*** Excerpted text ***

Photo: Professors and Students from NJIT review map of the Town of Harrison with Town Engineer Joseph Cundari (4th from the Left) along with then Councilman Anselmo Millan (3rd from the Left).

Stories about  Harrison’s longtime Town Engineer abound.  Before computers and CAD (Computer-Aided Design) systems, there were engineering plans on large blueprint size paper done by hand.  Those plans were filed on large tables and countertops in the Town of Harrison Construction Department both rolled up and flat.  Joseph “Joe” Cundari knew exactly where a plan was and could pull it out if an issue came up about a particular building and/or infrastructure project.

One story is when someone was looking for a shutoff valve on South Frank E. Rodgers Blvd and could not find it.  Joe Cundari was called.  Without any plan or reference guide, Joe advised the site engineer that the valve was at a particular location and the crew should dig there.  The site engineer pointed out that the section Joe indicated was blacktop with no indication of a valve cover or anything else that would lead one to believe there was a valve at that location.  Joe assured him the valve was there.  Of course, the contractor dug carefully and the valve covered by blacktop was in the spot where Joe Cundari said it was.

***

▸ Request
In the text about Harrison's longtime Town Engineer, why did the site engineer doubt the spot Joe Cundari gave for the shutoff valve?

*** Data lines ***

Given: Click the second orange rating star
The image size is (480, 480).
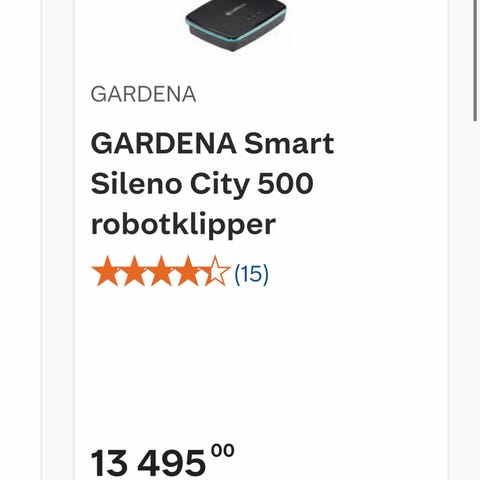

***

▸ Exercise result
The spot was blacktop with no valve cover or any other sign of a valve there.